Radio Vaticana - Si calcolano 44 milioni di nuovi poveri per la corsa dei prezzi del cibo. Sono solo alcuni dati della Banca Mondiale che fotografano la drammatica volatilità dei mercati alimentari, che rischia di diventare una seria minaccia per la vita di milioni di persone. Tra le diverse cause, oltre alla siccità, c’è l’aumento della percentuale di mais utilizzata non per cibo ma per ricavare bioetanolo. Ma c’è anche un altro fattore: l’immissione di liquidità negli Stati Uniti per contrastare la crisi economica, voluta a più riprese dalla Banca centrale statunitense. Dei meccanismi economici che si innescano a partire dalle decisioni della Fed, Fausta Speranza ha parlato con l’economista Alberto Quadrio Curzio: ascolta
R. - Fino ad ora è servito per evitare che la crisi degenerasse con conseguenze distruttive. Perciò da un lato si è tamponata la crisi stessa e dall’altro negli Stati Uniti si è rideterminata una crescita dignitosa. La continuazione però di questa immissione di liquidità farà aumentare certamente i prezzi in dollari e potrà innescare grosse operazioni al rialzo sui prezzi delle materie prime, in particolare di quelle agroalimentari. L’effetto di tutto ciò è preoccupante perché le materie prime agroalimentari di base sono estremamente rilevanti per l’alimentazione anche nei Paesi emergenti e in via di sviluppo. Quindi: le conseguenze interne per gli Stati Uniti sono state sostanzialmente positive; le conseguenze esterne possono essere molto preoccupanti.
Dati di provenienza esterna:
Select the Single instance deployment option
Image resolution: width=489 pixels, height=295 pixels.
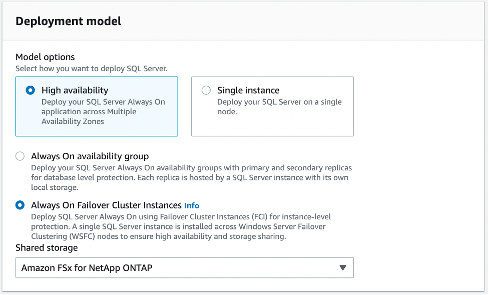(x=206, y=90)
D. - Diciamo così: se crollano gli Stati Uniti crollano parecchi Paesi e dunque per alcuni l'immissione continua di dollari sul mercato potrebbe apparire addirittura benefica, però non poteva esserci una via diversa?
R. - E’ certamente vero quello che lei dice e credo sia il problema più delicato. Tuttavia credo che in qualche modo bisogna ripensare al sistema monetario internazionale, perché il fatto che sia legato quasi esclusivamente al dollaro - e dopo questa crisi ancora di più - può determinare effetti squilibrati della politica monetaria americana. In altre parole, gli americani si danno carico di una politica monetaria guardando ovviamente prima i loro interessi e successivamente a quelli del resto del mondo. Essendo la moneta un bene universale, nel senso che riguarda tutto il commercio mondiale, i prezzi di tutte le materie prime, io credo che prima o dopo bisognerà creare una maggiore cogestione della moneta con riferimento ad accordi internazionali che tengano conto degli interessi di tutti. Una forte svalutazione del dollaro può da un lato favorire gli Stati Uniti che esportano di più ed importano di meno ma dall’altro può danneggiare molti Paesi in via di sviluppo, sia perché esportano di meno sia perché i prezzi delle materie prime espressi in dollari crescono.